Brian went on to say that his company tries to figure out how to help people work differently and to simplify business processes. That’s hard for sales people to articulate and there’s often a messaging gap, around the business case for working differently and/or the business case for simplifying. His sales people need to be able to connect the dots in the customer’s organization.
When I asked Brian if his #1 challenge had changed post-coronavirus he said, “Now we are getting meetings, but when we have those meetings, we are struggling to get everyone in the prospect company on the same page. So, the #1 challenge now is, once we have the meeting, how do we continue the momentum? There are usually 8-12 people involved in making the decision and it’s difficult to get people to want to fix the problem and agree on the solution. This is worse now with COVID19.
Relocation Insurance Group, LLC
Gadi’s sales team consists of 2 Sales Admins, 2 producers and a Director of Sales and Business Development who manages the 2 Sales Admins and the 2 producers and who also does business development. Gadi is also involved in sales.
Gadi said that his #1 challenge in managing a sales team is technology. He said that they are still doing some things manually and that cuts down on their efficiency and productivity. The challenge is to upgrade and update the technology they use in order to be more productive. Interestingly, the company has always worked remotely and so they were not affected, the way many other companies have been, by having to make a major shift in how they work.
I asked Gadi what he sees as his #2 challenge in managing a sales team. His answer, “Bringing more leads and accounts into the pipeline. Bringing in more business.” He said that for his business, “The challenge moving forward, if this crisis continues, will be bringing in business.”

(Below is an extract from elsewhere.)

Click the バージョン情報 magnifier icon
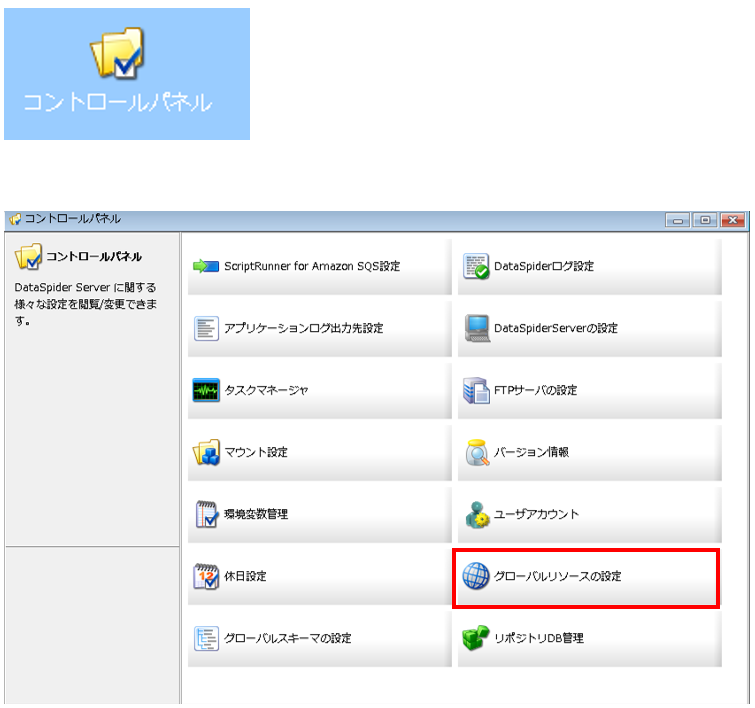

Mustard Seed Financial & Insurance
Ron’s sales team consists of 10 insurance producers. They are all 1099, independent, commission-only, contractors whose focus is to go out and find new business. Once an account is closed, there is a customer service team that manages that account. This allows the producers to continue to sell and find new business.
Ron said that his #1 challenge in managing a sales team is to have visibility into the early stages of the sales funnel, pre-quote and pre-negotiation. His blind spot is having a strong indication, at the highest level, how the early stage sales funnel looks. He does not have an easy way to know if the sales funnel is shrinking or if it is expanding. It is difficult to have a measure of what the producers are doing in terms of meetings scheduled and/or in-depth conversations with prospects. Ron said that It’s easier to understand what the funnel looks like once producers get into the quoting process because then there is a good paper trail. Ron says that the current pandemic has not had an impact on this challenge.
In thinking about what has changed since the current crisis began, Ron said, “Momentum and the learning that happens when the team can come together face-to-face.” He went on to say that, “When you have traditionally been a sales organization that operates under a brick and mortar roof and now, you’re operating remotely, your level of engagement is not as great. There’s less discussion of successes and failures, what’s working and what’s not working. It’s not the same as when everyone was sitting around a conference table together.
Mindrover Technology LLC
In the past, Ken had a sales team but right now, he is the sales team. Ken says that his biggest challenge has been, “Finding the right person in the company to talk to. It’s a matter of getting your message to the right person.”
Ken also experiences a conflict between outbound marketing and inbound marketing and determining which one is the better approach. Ken is trying to do both at the same time. For outbound he’s working on a mix of cold calling, cold emailing and text messaging. For the inbound piece he is implementing a content marketing strategy in order to be seen as a subject matter expert by the prospects he’d like to meet.
When I asked Ken, what has changed for him since this crisis started, he said, “Now everyone is shut down and the message isn’t getting out. I’m having to rely on inbound marketing; people coming to me looking for technologies or strategies to work remotely. I was lucky, however, because I had just put up a landing page on my web site about strategies and products for working remotely and how my company can help. I did this one week before the quarantine hit.”